UCSC started their playoff run with a forfeit win over Grand Valley State University as well as a forfeit win over Kennesaw State University. Their forfeit win over KSU was under a large amount of scrutiny by the KSU players and became a big point of discussion in the community. Howeverm with the form that KSU brought into these playoffs, crashing out in 17th-24th, it was unlikely that they would have beat UCSC. UCSC won their first match convincingly 2-0 over the University of Georgia, which then led them to face off against Michigan State University. MSU was a dark horse in the league, and only really came to attention after their big win over UCF. UCSC snuck out with a three map series win (14-16, 16-9, 16-14) to give them the chance to play for a LAN spot against UIUC. UCSC came out on top with a hard-fought 2-0 series victory (22-20, 16-7), and secured their first appearance at a CSL grand finals event.
9th-16th - CSL 2015-2016 - saiyo, Quantum, daikon, jojo, Neuro
9th-16th - CSL 2016-2017 - saiyo, Quantum, daikon, Shneap, Nevin
9th-16th - CSL 2017-2018 - moopey, MazaParaza, yohann, MisakaMikoto, KUro1QAQ
This year was York University’s debut in the CSL, as York had never fielded a team before. However, expectations were already high as they won the AVGL CS:GO league last year against Robert Morris University. Although only a couple members from that winning AVGL roster remain on the team this year (Skelly, tennLs), the other players are no strangers to competitive play. denya played on the University of Toronto for the past couple years in the CSL, and also played in the ESEA-MDL. kXn and Xephix played a number of ESEA-Open seasons, but are now currently on ESEA-Main teams.
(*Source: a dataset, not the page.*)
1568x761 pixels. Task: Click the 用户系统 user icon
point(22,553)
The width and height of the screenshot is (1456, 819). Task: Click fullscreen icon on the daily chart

Skelly played in the previous season of ESEA-MDL, while tennLs played in the ESEA-MDL a couple seasons back.
York University looked a little bit shaky in the fall, with closer-than-expected victories over Ryerson (16-13), Toronto (16-11), and St. Clair (16-10). Ultimately they went 5-1 in the fall, with the one loss being a forfeit loss against Carleton. That one forfeit loss made York a second seed in the Winter Invitational, and unfortunately put them up against Georgia State University in the first round. They had a decent showing, but ended up losing 0-2 (13-16, 7-16).
The next time we saw York compete was in the playoffs, well over a month since their Winter Invitational game against Georgia State. They crushed all of the teams on the way to the upper bracket finals, with the most impressive result being against UBC, winning very decisively 2-0 (16-9, 16-2). This led to the battle of the two titans in collegiate CSGO in the upper bracket finals for a spot at the LAN, as they took on RMU. York ended up getting the shorter end of the stick, as they lost the match 0-2 with very close scorelines (14-16, 16-19). This loss didn’t deter them one bit in the lower bracket as they were able to fight through the lower bracket relatively easily with big wins over Virginia Commonwealth (16-9) and UBC once again (16-4), to secure the last spot at the CSL grand finals.
With the double elimination format, we will see RMU and UCSC play in the upper bracket finals. The winner of that match will move onto the grand finals, where they are guaranteed at least 2nd place, while the loser of the match will move down to the lower bracket finals to face off York University in a BO3. The winner of the lower bracket finals will move into the grand finals, and the loser of the match taking 3rd place. The grand finals will be a BO5, where the upper bracket team will have a 1 map advantage. With all of these teams having never won a CSL championship before, we are going to see a new school join the likes of San Jose State University and Baruch College (2x).